Task goal: There is one span to output from the data below: the lines starting at the line with "Where should I" and ending at the line with "Switch to the Functions tab". Output it exactly, ends included, nothing more.

Data:
BEGIN

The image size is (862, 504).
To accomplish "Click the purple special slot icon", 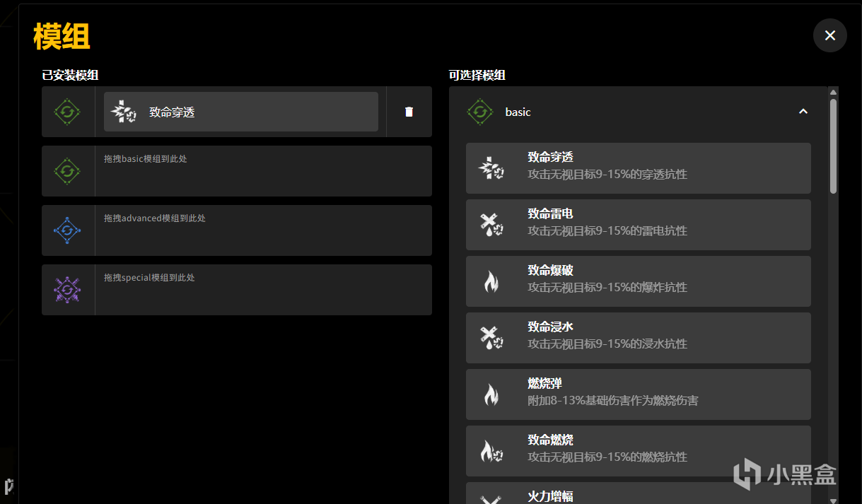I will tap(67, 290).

END
BEGIN

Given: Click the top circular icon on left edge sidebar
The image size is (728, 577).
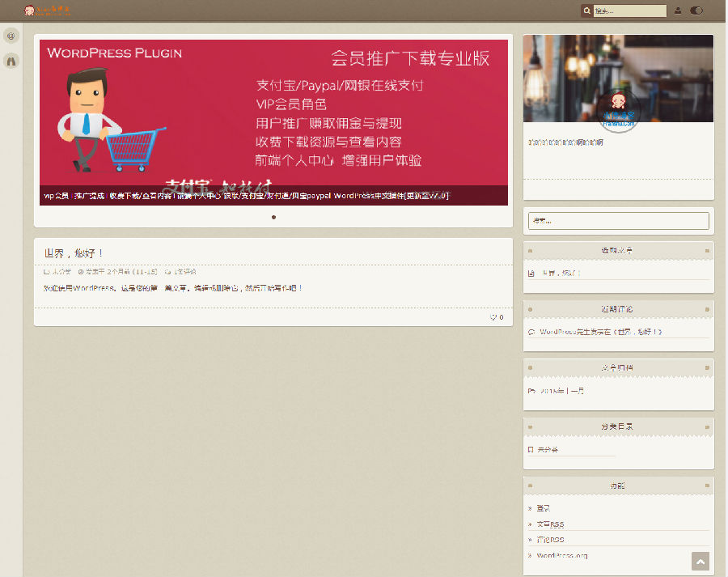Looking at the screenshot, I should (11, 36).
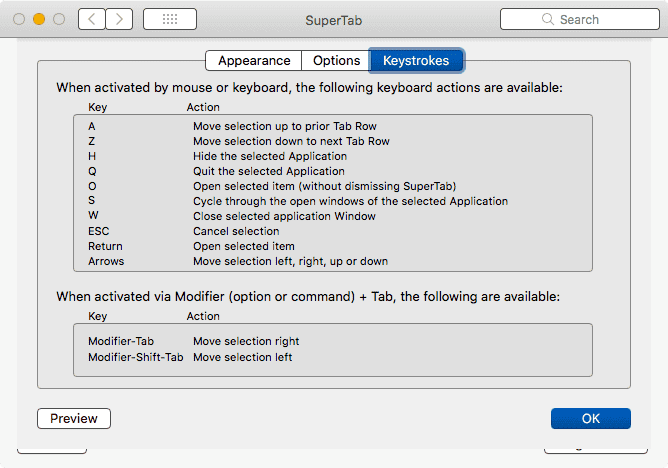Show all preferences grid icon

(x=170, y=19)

END
BEGIN

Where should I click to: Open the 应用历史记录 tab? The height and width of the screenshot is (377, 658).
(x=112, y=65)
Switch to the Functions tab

END

Response to the task:
Where should I click to: Open the 应用历史记录 tab? The height and width of the screenshot is (377, 658).
(x=112, y=65)
Switch to the Functions tab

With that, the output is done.